#### What to work on:
Decide whether each statement agrees with the account of the ER visit: 1. The writer drove to the hospital without help. 2. One of the doctors on duty in the ER attended to the writer. 3. The transfusion consisted of three units of whole blood. For each one, answer yes or no and quote the words of the account that settle it.

#### Exercise text:
○ ○ ○ ○ ○ ○ ○

Very recently, I had the opportunity to again observe our health care system at work and came away believing that the greatest threat comes from how we abuse it.
I was sent to an ER – not SOGH – on short notice by my GP to receive a transfusion comprising two units of whole blood. Because the ER was at capacity – really busy – I was parked in a reclining chair in the middle of the facility.
My GP called me just before noon and told me to go to the ER because of the results of tests conducted that same morning. I drove myself to the hospital, was pushed through the normal registration, waited outside the ER for about five minutes, went through the eight-hour procedure, and drove myself home as the sun was setting. Nine different medical professionals were involved in my care, some for a few minutes in total, some for a few minutes several times. Neither of the two MD’s on duty in the ER had either the time or the need to attend to me – if needed, they would have. I was hooked to an IV on one side and continuous monitoring technology on the other side. The system will pay. I will not have to pay any more than I already pay in taxes and premiums. This is a positive example of our health care system at work.

○ ○ ○ ○ ○ ○ ○

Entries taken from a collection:
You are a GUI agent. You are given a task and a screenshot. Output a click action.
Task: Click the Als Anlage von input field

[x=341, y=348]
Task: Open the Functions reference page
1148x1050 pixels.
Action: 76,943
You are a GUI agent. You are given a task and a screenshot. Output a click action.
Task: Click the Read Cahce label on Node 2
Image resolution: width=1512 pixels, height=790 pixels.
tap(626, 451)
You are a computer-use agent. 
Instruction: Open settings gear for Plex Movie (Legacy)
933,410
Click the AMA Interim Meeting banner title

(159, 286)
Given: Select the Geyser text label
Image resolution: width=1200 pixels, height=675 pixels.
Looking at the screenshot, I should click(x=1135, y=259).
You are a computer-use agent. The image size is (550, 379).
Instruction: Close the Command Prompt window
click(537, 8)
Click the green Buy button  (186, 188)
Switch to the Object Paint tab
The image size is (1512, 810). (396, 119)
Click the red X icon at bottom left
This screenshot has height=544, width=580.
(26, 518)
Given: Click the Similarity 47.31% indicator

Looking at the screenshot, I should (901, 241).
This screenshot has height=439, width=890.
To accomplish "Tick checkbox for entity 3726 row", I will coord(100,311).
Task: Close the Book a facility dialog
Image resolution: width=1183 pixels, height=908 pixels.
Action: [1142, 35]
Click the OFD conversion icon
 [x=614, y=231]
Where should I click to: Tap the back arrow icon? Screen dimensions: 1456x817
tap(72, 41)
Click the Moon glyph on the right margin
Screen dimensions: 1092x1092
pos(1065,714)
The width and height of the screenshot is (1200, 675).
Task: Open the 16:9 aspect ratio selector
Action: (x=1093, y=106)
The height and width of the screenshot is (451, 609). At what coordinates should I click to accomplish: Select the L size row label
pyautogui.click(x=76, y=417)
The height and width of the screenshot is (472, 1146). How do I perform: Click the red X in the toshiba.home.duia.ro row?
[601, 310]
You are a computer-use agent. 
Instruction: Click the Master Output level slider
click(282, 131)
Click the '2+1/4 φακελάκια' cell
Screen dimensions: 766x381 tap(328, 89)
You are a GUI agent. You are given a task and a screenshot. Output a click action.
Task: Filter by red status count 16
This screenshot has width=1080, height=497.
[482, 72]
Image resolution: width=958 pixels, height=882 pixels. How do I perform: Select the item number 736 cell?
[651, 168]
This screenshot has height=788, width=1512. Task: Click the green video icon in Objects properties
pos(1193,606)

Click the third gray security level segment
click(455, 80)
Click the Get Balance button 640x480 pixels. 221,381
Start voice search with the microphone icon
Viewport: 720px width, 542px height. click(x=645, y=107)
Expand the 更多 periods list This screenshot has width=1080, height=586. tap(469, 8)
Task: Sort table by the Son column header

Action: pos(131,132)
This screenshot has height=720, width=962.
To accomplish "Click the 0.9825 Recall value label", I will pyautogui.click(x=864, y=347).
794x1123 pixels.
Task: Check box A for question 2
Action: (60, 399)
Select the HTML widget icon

○ ○ ○ ○ ○ ○ ○

#### Solution to this exercise:
1. Yes: "I drove myself to the hospital"
2. No: "Neither of the two MD’s on duty in the ER had either the time or the need to attend to me"
3. No: "a transfusion comprising two units of whole blood"